Some of the smaller cities have just 1 unsolved homicide. Serial Killers are defined as those having atleast 3 [victims](https://books.google.com/books?id=0yfoJz6jHwkC&pg=PA1#v=onepage&q&f=false). Let's put the threshold at 5 unsolved for the city.

In [None]:
pot_sk["City"].value_counts().tail(10).plot(kind="bar")
plt.title("Bottom 10 Cities: Unsolved Murders or Manslaughters")

pot_sk.groupby("City").filter(lambda x: len(x)>5)

In [None]:
two_or_more = pot_sk.groupby("City").filter(lambda x: len(x)>5)
two_or_more["City"].value_counts().tail(10).plot(kind="bar")

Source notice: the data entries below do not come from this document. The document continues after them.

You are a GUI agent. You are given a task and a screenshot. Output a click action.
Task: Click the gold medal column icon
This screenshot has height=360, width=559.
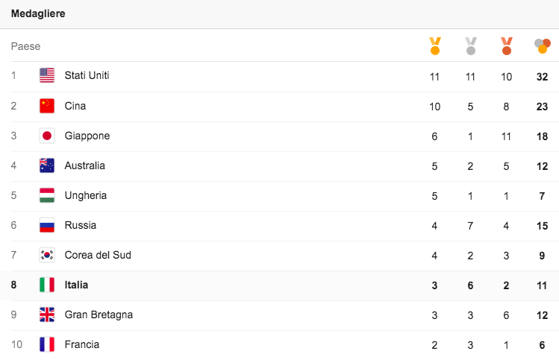(x=434, y=46)
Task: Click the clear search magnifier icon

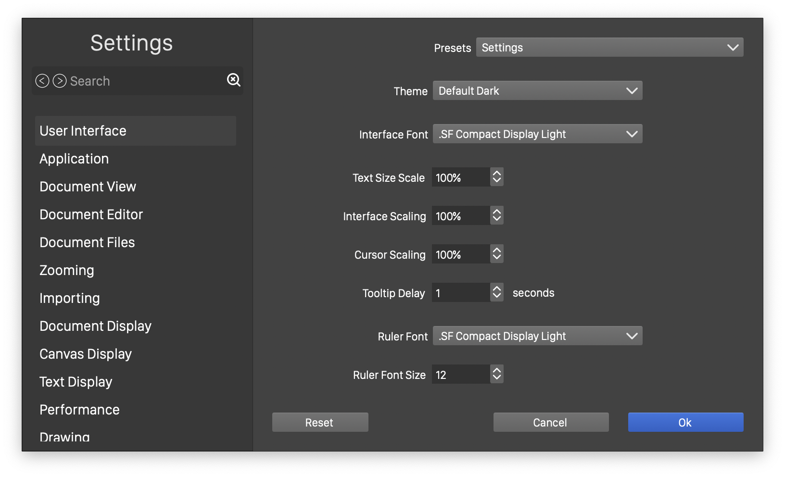Action: coord(234,80)
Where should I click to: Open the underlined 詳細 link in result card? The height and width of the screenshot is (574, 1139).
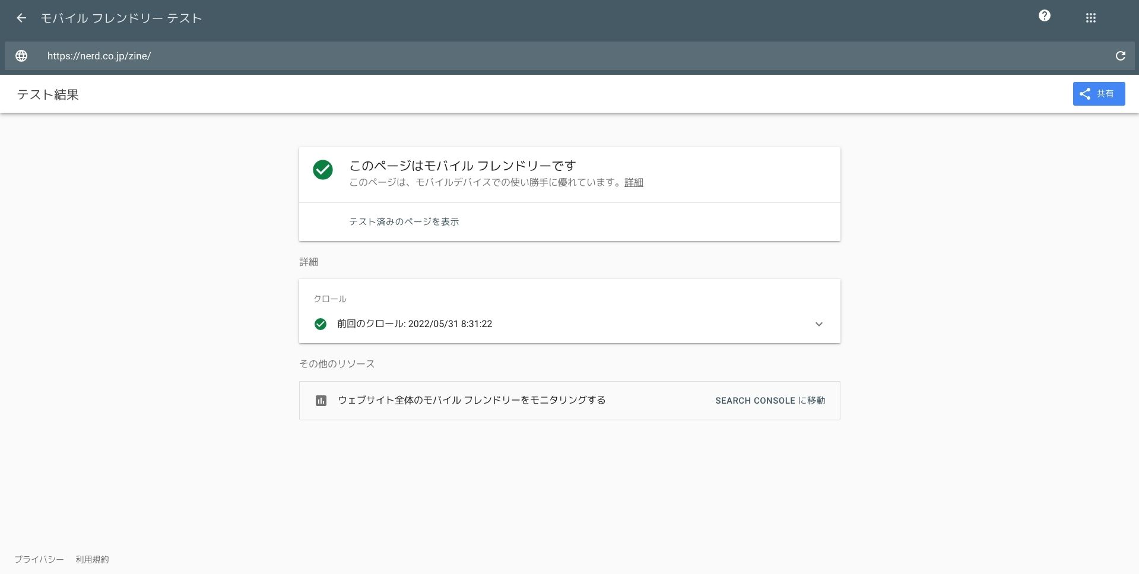click(633, 183)
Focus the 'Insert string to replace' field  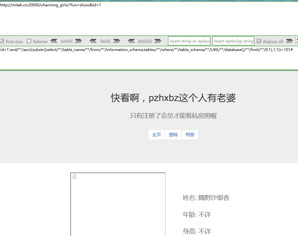click(x=189, y=41)
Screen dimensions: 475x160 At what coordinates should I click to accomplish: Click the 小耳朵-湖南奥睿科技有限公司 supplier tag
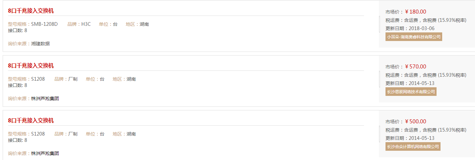414,37
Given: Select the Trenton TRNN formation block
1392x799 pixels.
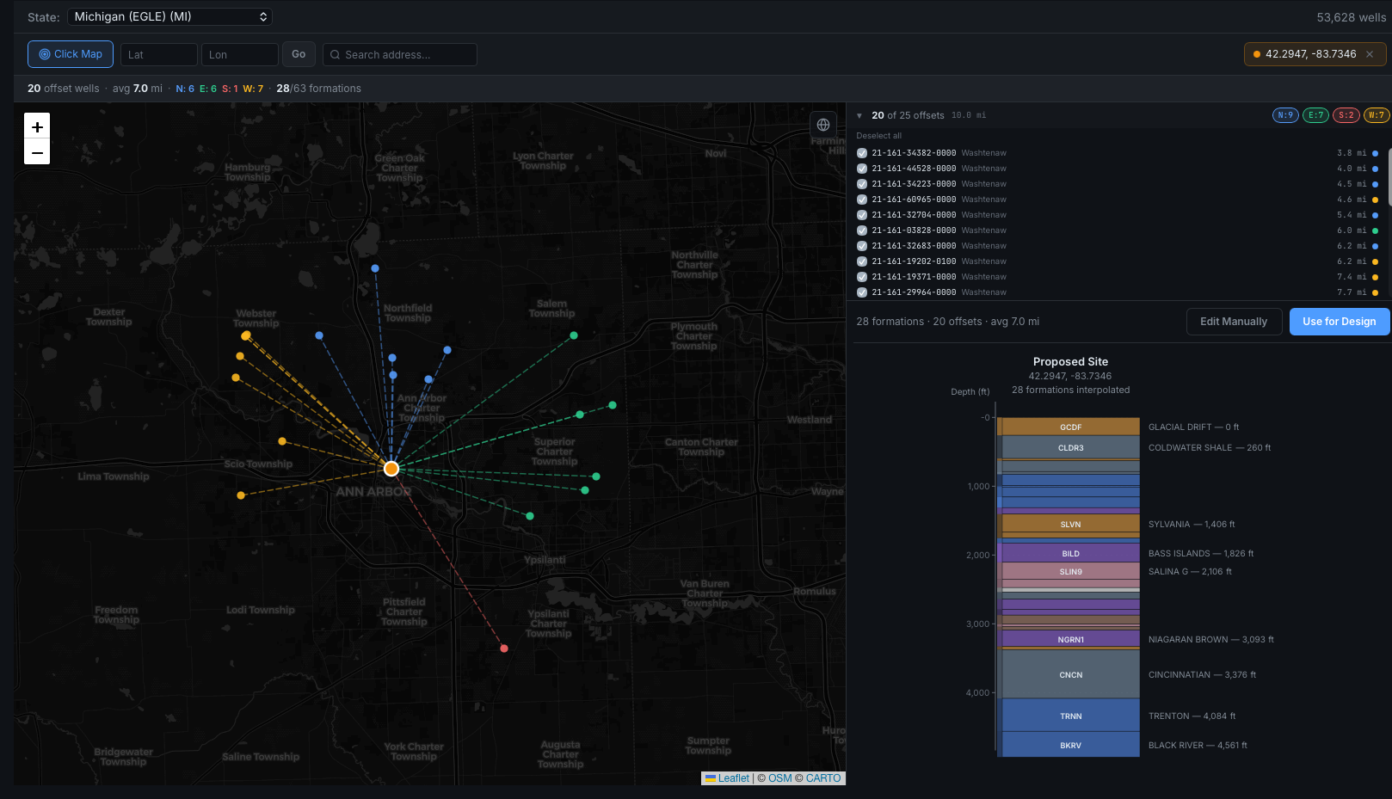Looking at the screenshot, I should click(1070, 716).
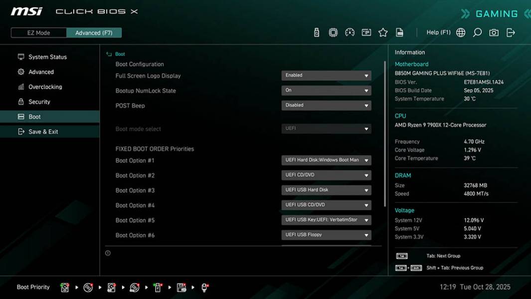Open the language selection globe icon

pyautogui.click(x=460, y=32)
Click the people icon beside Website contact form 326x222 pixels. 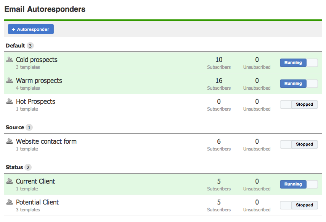[10, 141]
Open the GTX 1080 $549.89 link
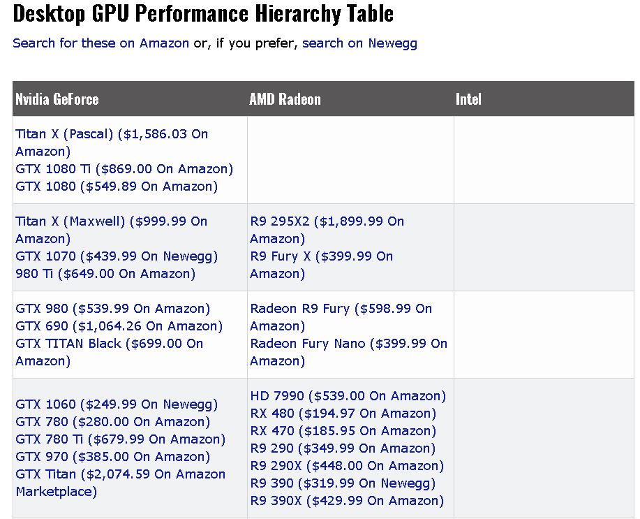640x519 pixels. 117,187
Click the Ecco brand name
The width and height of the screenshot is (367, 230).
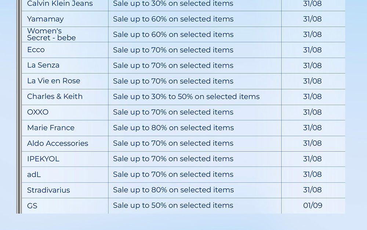[x=36, y=50]
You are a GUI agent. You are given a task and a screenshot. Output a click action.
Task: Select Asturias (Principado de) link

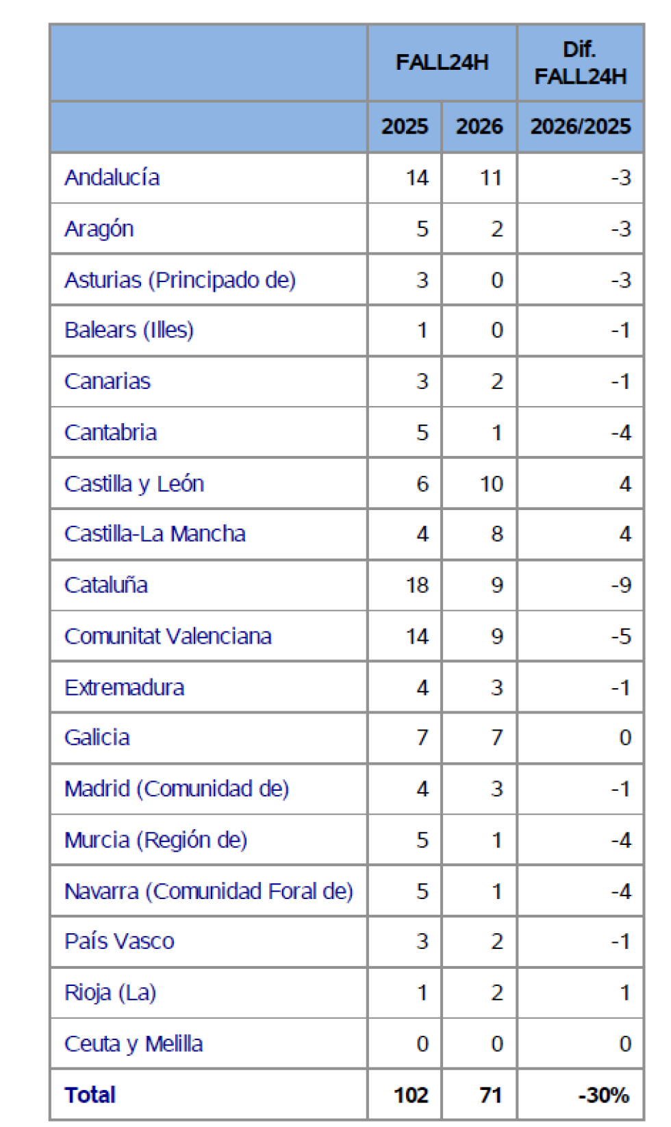tap(180, 280)
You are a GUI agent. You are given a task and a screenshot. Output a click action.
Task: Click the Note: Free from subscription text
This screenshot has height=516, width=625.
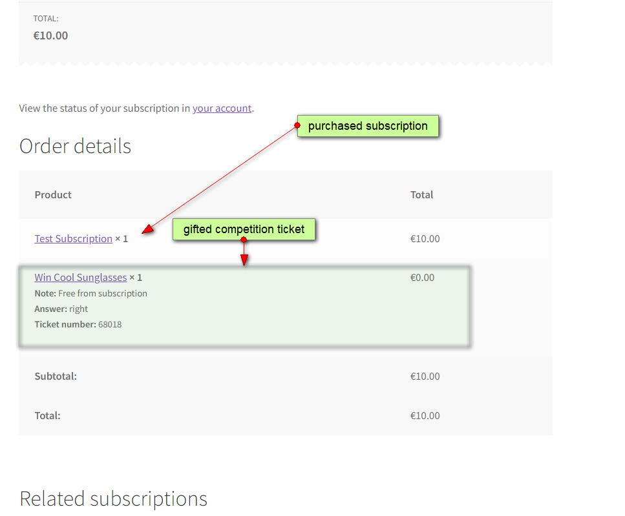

## Exploring Relationship Between Victims and Perpetrators

In [None]:
df["Relationship"].unique()

In [None]:
known = df[df["Relationship"] != "Unknown"]
known.head()

In [None]:
known["Relationship"].value_counts()

In [None]:
plt.rcParams["figure.figsize"] = (12,4)
known["Relationship"].value_counts().plot(kind="bar")
plt.title("Relationsip of Victim to Perpetrator")
plt.yscale('log', nonposy='clip')

## Race
Is there a racial angle to these homicides?

In [None]:
df.head(2)

In [None]:
df["Perpetrator Race"].unique()

In [None]:
df.columns

In [None]:
pd.pivot_table(known,index=["Victim Race","Perpetrator Race"],values=["Victim Count"],aggfunc=[np.sum])
               #columns=["Product"],aggfunc=[np.sum])

It looks like most people are killed by people from their own racial background.